Collected data entries
........

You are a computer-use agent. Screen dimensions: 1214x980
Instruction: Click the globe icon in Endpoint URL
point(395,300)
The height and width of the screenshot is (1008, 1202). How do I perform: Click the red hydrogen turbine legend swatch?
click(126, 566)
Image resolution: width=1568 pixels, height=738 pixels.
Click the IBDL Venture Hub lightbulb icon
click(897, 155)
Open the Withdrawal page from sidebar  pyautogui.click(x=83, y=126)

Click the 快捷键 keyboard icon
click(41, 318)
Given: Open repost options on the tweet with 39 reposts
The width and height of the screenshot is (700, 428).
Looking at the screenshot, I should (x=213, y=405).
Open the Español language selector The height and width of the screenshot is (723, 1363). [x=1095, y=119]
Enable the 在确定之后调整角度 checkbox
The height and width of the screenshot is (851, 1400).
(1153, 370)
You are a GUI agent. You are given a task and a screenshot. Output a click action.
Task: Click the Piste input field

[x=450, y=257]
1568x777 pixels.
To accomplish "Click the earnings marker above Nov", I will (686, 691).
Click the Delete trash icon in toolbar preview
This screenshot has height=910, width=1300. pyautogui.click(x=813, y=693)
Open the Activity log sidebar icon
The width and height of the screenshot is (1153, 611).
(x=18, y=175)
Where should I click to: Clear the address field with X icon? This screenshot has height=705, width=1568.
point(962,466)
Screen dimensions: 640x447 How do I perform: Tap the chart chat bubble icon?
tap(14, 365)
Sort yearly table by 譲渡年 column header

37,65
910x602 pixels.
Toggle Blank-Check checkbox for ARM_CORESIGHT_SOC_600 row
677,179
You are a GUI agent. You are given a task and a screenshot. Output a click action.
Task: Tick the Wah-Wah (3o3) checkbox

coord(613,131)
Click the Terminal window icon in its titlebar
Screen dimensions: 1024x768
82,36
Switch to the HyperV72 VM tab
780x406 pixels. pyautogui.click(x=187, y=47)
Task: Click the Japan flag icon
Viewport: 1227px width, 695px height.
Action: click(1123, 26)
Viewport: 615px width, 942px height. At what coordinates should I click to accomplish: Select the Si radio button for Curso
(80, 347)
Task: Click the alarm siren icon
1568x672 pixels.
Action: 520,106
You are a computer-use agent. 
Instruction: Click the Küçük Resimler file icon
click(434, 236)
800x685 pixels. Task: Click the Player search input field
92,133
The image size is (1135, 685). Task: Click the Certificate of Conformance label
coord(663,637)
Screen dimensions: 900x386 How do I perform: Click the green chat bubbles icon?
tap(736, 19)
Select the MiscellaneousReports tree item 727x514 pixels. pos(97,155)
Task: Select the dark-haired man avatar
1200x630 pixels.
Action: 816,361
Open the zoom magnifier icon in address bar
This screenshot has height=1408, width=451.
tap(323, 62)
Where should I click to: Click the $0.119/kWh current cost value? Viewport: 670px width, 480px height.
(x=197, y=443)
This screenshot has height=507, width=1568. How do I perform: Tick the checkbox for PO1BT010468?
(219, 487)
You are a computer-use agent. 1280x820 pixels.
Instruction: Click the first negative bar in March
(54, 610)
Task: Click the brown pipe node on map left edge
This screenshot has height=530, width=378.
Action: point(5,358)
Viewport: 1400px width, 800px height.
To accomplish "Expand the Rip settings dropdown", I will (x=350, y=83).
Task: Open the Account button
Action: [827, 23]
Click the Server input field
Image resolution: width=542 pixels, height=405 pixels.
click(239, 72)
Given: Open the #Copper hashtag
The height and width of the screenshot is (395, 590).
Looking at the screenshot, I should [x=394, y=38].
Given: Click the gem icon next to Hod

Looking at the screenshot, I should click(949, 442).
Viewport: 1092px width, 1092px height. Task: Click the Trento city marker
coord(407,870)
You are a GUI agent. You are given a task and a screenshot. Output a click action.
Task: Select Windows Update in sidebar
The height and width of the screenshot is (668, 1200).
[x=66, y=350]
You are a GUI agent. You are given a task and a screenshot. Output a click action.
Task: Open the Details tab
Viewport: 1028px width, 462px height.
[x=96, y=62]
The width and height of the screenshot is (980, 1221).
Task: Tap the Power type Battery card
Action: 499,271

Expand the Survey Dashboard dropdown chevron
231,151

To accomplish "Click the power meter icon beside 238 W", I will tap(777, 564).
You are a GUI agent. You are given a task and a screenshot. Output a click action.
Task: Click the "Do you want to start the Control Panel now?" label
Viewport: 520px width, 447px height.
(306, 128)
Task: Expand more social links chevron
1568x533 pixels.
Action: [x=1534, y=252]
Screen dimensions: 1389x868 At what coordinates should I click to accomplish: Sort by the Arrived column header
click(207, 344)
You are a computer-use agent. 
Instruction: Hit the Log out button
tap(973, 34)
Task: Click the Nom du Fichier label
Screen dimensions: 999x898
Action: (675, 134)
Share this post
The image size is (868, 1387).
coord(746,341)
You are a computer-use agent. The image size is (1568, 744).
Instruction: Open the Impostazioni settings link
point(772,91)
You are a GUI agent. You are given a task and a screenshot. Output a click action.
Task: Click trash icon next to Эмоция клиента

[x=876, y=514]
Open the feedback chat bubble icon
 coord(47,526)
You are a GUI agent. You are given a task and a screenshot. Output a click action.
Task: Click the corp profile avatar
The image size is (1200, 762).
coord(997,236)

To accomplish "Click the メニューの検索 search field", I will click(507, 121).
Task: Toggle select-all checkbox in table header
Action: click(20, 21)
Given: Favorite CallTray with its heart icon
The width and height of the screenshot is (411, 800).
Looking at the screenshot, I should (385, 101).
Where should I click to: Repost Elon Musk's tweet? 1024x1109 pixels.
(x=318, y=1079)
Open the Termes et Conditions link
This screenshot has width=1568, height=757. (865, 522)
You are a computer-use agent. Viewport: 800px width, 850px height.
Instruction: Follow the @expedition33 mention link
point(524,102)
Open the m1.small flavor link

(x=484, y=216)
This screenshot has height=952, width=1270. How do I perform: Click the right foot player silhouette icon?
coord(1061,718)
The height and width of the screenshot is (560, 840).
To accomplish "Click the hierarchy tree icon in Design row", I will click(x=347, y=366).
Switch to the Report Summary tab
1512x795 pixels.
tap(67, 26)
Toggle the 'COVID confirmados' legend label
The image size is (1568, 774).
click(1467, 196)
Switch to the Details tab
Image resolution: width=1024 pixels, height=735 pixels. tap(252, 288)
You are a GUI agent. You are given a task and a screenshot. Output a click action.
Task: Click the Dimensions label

........

DESCRIPTION OF THE TASK: In full and without alteration, copy the entries.

EXPECTED OUTPUT:
You are a computer-use agent. Screen dimensions: 1214x980
Instruction: Click the globe icon in Endpoint URL
point(395,300)
The height and width of the screenshot is (1008, 1202). How do I perform: Click the red hydrogen turbine legend swatch?
click(126, 566)
Image resolution: width=1568 pixels, height=738 pixels.
Click the IBDL Venture Hub lightbulb icon
click(897, 155)
Open the Withdrawal page from sidebar  pyautogui.click(x=83, y=126)

Click the 快捷键 keyboard icon
click(41, 318)
Given: Open repost options on the tweet with 39 reposts
The width and height of the screenshot is (700, 428).
Looking at the screenshot, I should (x=213, y=405).
Open the Español language selector The height and width of the screenshot is (723, 1363). [x=1095, y=119]
Enable the 在确定之后调整角度 checkbox
The height and width of the screenshot is (851, 1400).
(1153, 370)
You are a GUI agent. You are given a task and a screenshot. Output a click action.
Task: Click the Piste input field

[x=450, y=257]
1568x777 pixels.
To accomplish "Click the earnings marker above Nov", I will (686, 691).
Click the Delete trash icon in toolbar preview
This screenshot has height=910, width=1300. pyautogui.click(x=813, y=693)
Open the Activity log sidebar icon
The width and height of the screenshot is (1153, 611).
(x=18, y=175)
Where should I click to: Clear the address field with X icon? This screenshot has height=705, width=1568.
point(962,466)
Screen dimensions: 640x447 How do I perform: Tap the chart chat bubble icon?
tap(14, 365)
Sort yearly table by 譲渡年 column header

37,65
910x602 pixels.
Toggle Blank-Check checkbox for ARM_CORESIGHT_SOC_600 row
677,179
You are a GUI agent. You are given a task and a screenshot. Output a click action.
Task: Tick the Wah-Wah (3o3) checkbox

coord(613,131)
Click the Terminal window icon in its titlebar
Screen dimensions: 1024x768
82,36
Switch to the HyperV72 VM tab
780x406 pixels. pyautogui.click(x=187, y=47)
Task: Click the Japan flag icon
Viewport: 1227px width, 695px height.
Action: click(1123, 26)
Viewport: 615px width, 942px height. At what coordinates should I click to accomplish: Select the Si radio button for Curso
(80, 347)
Task: Click the alarm siren icon
1568x672 pixels.
Action: 520,106
You are a computer-use agent. 
Instruction: Click the Küçük Resimler file icon
click(434, 236)
800x685 pixels. Task: Click the Player search input field
92,133
The image size is (1135, 685). Task: Click the Certificate of Conformance label
coord(663,637)
Screen dimensions: 900x386 How do I perform: Click the green chat bubbles icon?
tap(736, 19)
Select the MiscellaneousReports tree item 727x514 pixels. pos(97,155)
Task: Select the dark-haired man avatar
1200x630 pixels.
Action: 816,361
Open the zoom magnifier icon in address bar
This screenshot has height=1408, width=451.
tap(323, 62)
Where should I click to: Click the $0.119/kWh current cost value? Viewport: 670px width, 480px height.
(x=197, y=443)
This screenshot has height=507, width=1568. How do I perform: Tick the checkbox for PO1BT010468?
(219, 487)
You are a computer-use agent. 1280x820 pixels.
Instruction: Click the first negative bar in March
(54, 610)
Task: Click the brown pipe node on map left edge
This screenshot has height=530, width=378.
Action: point(5,358)
Viewport: 1400px width, 800px height.
To accomplish "Expand the Rip settings dropdown", I will (x=350, y=83).
Task: Open the Account button
Action: [827, 23]
Click the Server input field
Image resolution: width=542 pixels, height=405 pixels.
click(239, 72)
Given: Open the #Copper hashtag
The height and width of the screenshot is (395, 590).
Looking at the screenshot, I should [x=394, y=38].
Given: Click the gem icon next to Hod

Looking at the screenshot, I should click(949, 442).
Viewport: 1092px width, 1092px height. Task: Click the Trento city marker
coord(407,870)
You are a GUI agent. You are given a task and a screenshot. Output a click action.
Task: Select Windows Update in sidebar
The height and width of the screenshot is (668, 1200).
[x=66, y=350]
You are a GUI agent. You are given a task and a screenshot. Output a click action.
Task: Open the Details tab
Viewport: 1028px width, 462px height.
[x=96, y=62]
The width and height of the screenshot is (980, 1221).
Task: Tap the Power type Battery card
Action: 499,271

Expand the Survey Dashboard dropdown chevron
231,151

To accomplish "Click the power meter icon beside 238 W", I will tap(777, 564).
You are a GUI agent. You are given a task and a screenshot. Output a click action.
Task: Click the "Do you want to start the Control Panel now?" label
Viewport: 520px width, 447px height.
(306, 128)
Task: Expand more social links chevron
1568x533 pixels.
Action: [x=1534, y=252]
Screen dimensions: 1389x868 At what coordinates should I click to accomplish: Sort by the Arrived column header
click(207, 344)
You are a computer-use agent. 
Instruction: Hit the Log out button
tap(973, 34)
Task: Click the Nom du Fichier label
Screen dimensions: 999x898
Action: (675, 134)
Share this post
The image size is (868, 1387).
coord(746,341)
You are a computer-use agent. The image size is (1568, 744).
Instruction: Open the Impostazioni settings link
point(772,91)
You are a GUI agent. You are given a task and a screenshot. Output a click action.
Task: Click trash icon next to Эмоция клиента

[x=876, y=514]
Open the feedback chat bubble icon
 coord(47,526)
You are a GUI agent. You are given a task and a screenshot. Output a click action.
Task: Click the corp profile avatar
The image size is (1200, 762).
coord(997,236)

To accomplish "Click the メニューの検索 search field", I will click(507, 121).
Task: Toggle select-all checkbox in table header
Action: click(20, 21)
Given: Favorite CallTray with its heart icon
The width and height of the screenshot is (411, 800).
Looking at the screenshot, I should (385, 101).
Where should I click to: Repost Elon Musk's tweet? 1024x1109 pixels.
(x=318, y=1079)
Open the Termes et Conditions link
This screenshot has width=1568, height=757. (865, 522)
You are a computer-use agent. Viewport: 800px width, 850px height.
Instruction: Follow the @expedition33 mention link
point(524,102)
Open the m1.small flavor link

(x=484, y=216)
This screenshot has height=952, width=1270. How do I perform: Click the right foot player silhouette icon?
coord(1061,718)
The height and width of the screenshot is (560, 840).
To accomplish "Click the hierarchy tree icon in Design row", I will click(x=347, y=366).
Switch to the Report Summary tab
1512x795 pixels.
tap(67, 26)
Toggle the 'COVID confirmados' legend label
The image size is (1568, 774).
click(1467, 196)
Switch to the Details tab
Image resolution: width=1024 pixels, height=735 pixels. tap(252, 288)
You are a GUI agent. You are given a task and a screenshot. Output a click action.
Task: Click the Dimensions label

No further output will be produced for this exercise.